Your objective -> Could you rewrite everything from the start of the listing down to and including the line containing "Action: 495,181" as a numbered list, skipping any blank lines?

++++++++

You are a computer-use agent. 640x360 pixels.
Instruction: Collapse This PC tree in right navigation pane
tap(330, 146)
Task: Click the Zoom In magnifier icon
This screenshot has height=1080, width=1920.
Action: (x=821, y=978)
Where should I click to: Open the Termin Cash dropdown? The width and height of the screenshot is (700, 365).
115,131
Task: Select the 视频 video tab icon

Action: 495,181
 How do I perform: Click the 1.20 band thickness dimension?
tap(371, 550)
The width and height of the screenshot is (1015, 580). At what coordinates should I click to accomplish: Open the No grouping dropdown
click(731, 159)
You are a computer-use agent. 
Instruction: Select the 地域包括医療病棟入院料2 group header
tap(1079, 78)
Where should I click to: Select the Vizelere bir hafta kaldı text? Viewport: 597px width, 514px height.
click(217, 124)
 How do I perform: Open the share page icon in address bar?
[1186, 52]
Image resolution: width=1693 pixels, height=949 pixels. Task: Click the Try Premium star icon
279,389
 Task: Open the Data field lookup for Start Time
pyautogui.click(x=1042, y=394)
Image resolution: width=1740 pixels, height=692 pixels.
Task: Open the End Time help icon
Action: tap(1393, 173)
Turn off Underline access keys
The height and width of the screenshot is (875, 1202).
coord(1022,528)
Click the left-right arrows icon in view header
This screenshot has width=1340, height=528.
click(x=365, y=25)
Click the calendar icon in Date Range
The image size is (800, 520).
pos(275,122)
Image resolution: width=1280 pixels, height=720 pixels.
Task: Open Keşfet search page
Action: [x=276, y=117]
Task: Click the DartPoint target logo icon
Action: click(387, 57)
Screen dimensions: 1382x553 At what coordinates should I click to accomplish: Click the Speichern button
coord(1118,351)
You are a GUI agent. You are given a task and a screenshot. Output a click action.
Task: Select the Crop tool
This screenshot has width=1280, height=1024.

++++++++

Response to the task ->
1. You are a computer-use agent. 640x360 pixels.
2. Instruction: Collapse This PC tree in right navigation pane
3. tap(330, 146)
4. Task: Click the Zoom In magnifier icon
5. This screenshot has height=1080, width=1920.
6. Action: (x=821, y=978)
7. Where should I click to: Open the Termin Cash dropdown? The width and height of the screenshot is (700, 365).
8. 115,131
9. Task: Select the 视频 video tab icon
10. Action: 495,181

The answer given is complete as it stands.